Lula é alvo tanto daqueles que, romanticamente, defendem certa pureza de princípios, como dos que entendem justamente o contrário

Carlos Melo, para Headline Ideias
#POLÍTICA9 de mai. de 2311 min de leitura
Em recente entrevista, o presidente da Câmara afirmou que “o orçamento é muito mais democrático se decidido por 600 parlamentares do que isso feito por 10 ministros”. Foto: Daniel Marenco/HDLN
Carlos Melo, para Headline Ideias9 de mai. de 2311 min de leitura

O governo do presidente Lula amarga as primeiras derrotas no Congresso Nacional. Na semana que passou, foram duas, só na Câmara. O Projeto de Lei 2630, que institui a Lei Brasileira de Liberdade, Responsabilidade e Transparência na Internet – conhecido como o PL das Fake News – não foi votado. E dois decretos do Executivo, que alteravam a regulamentação do marco legal do Saneamento Básico, tiveram trechos derrubados. Os alarmes soaram já nos primeiros testes.

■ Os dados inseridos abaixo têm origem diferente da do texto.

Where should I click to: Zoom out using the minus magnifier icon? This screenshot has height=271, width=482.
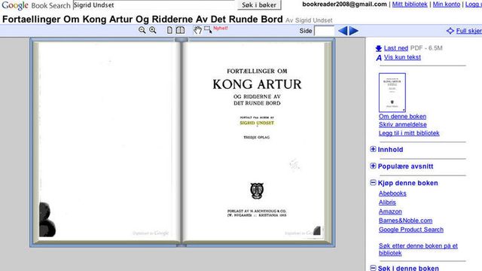[142, 30]
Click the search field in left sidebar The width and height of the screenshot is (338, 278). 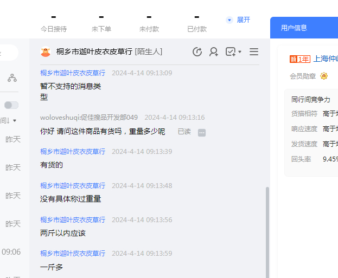point(8,53)
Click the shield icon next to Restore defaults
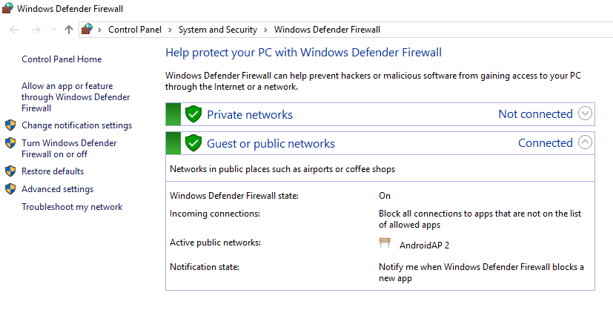 [10, 171]
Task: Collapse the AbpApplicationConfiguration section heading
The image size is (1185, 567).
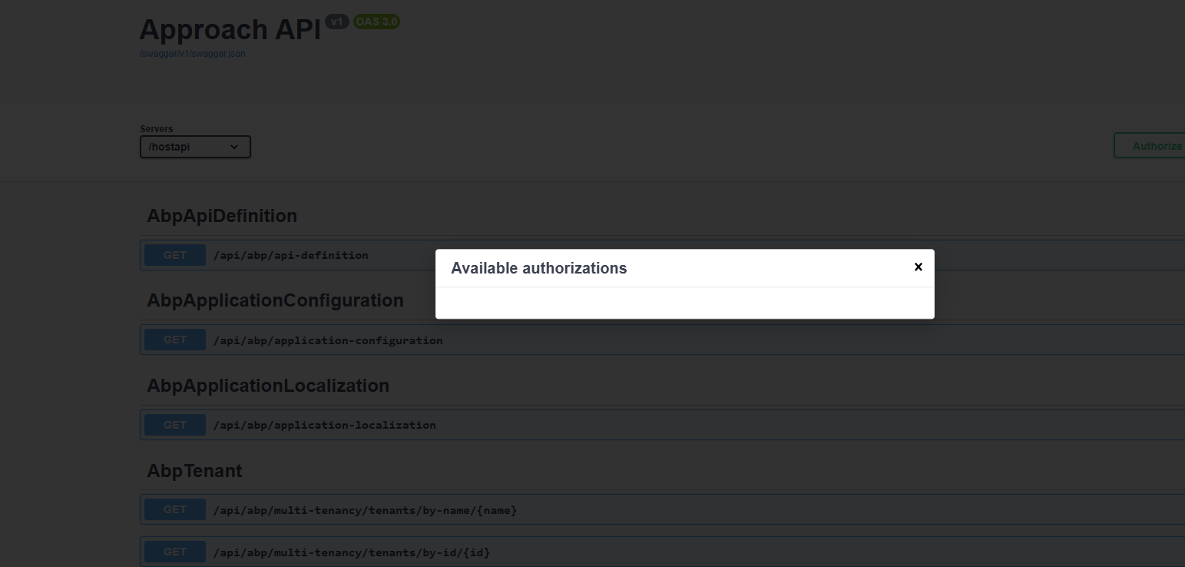Action: coord(275,300)
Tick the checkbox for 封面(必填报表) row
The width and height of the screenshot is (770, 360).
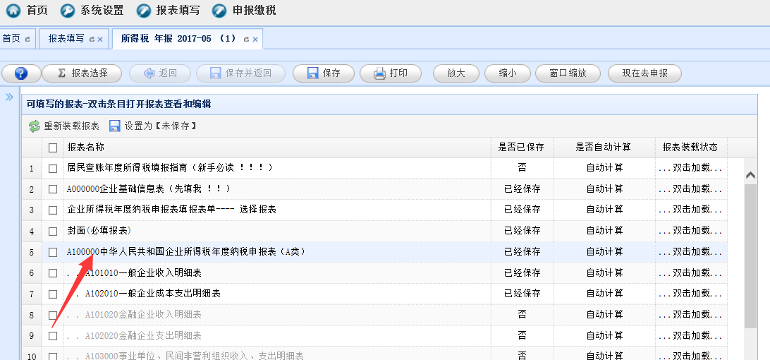[x=53, y=231]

Também duas CPIs contrárias aos interesses do Planalto foram aprovadas e devem ser instaladas nos próximos dias: a CPMI do 08 de janeiro, e a CPI do MST. Nada indica que obstruirão votações importantes como do “Arcabouço Fiscal” e, mais adiante, da “Reforma Tributária”. Mas, é evidente que constituem uma pauta dispersiva e negativa quando seria vital expressar uma agenda de realizações e boas expectativas. 

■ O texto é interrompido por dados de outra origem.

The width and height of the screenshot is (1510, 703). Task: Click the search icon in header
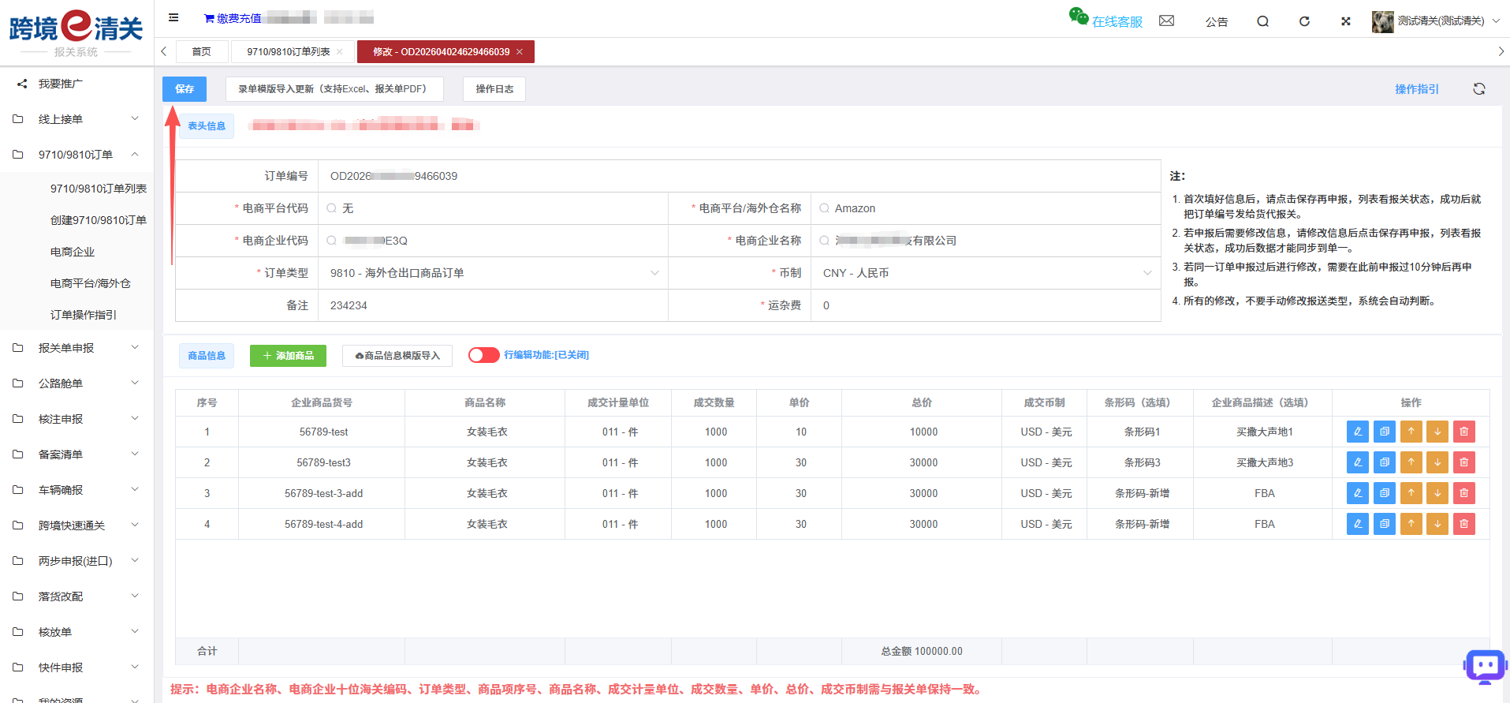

Claro que, na teoria, são apenas eventos de um jogo onde o poder ainda não se consolidou; um processo em andamento e, talvez, em fase de turbulências que precedem acomodações. Mas, o fato é que o Executivo ainda perambula sôfrego pelos corredores do Congresso sem consolidar maioria digna e segura para chamar de sua. Isso é pouco comum já com quase 5 meses de governo. 

Lula chamou a atenção dos responsáveis pela articulação política, reuniu-se com o presidente da Câmara, Arthur Lira, e ameaçou ele mesmo assumir a frente de operações. É um risco, pois o seu governo perderia, por assim dizer, a instância recursal: não haveria arbitragem, nem a quem reclamar. Menos ainda a quem Lula pudesse culpar por novas derrotas.

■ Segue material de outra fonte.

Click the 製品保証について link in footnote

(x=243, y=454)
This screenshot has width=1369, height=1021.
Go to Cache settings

A orientação é liberar todos os recursos de emendas parlamentares quanto necessário. Deixar que encham as burras. Diz-se no meio que “quando o dinheiro não resolveu é porque foi pouco”. O problema é que as arcas têm o tamanho de um oceano. Haja fundos. 

A dinâmica da formação de maioria vem se transformando. É possível que nada seja suficiente para deter esse processo. A hipótese a considerar é que há uma crise de modelo e a simples ação direta e pessoal do presidente pode até amenizar o problema, mas não o resolverá. 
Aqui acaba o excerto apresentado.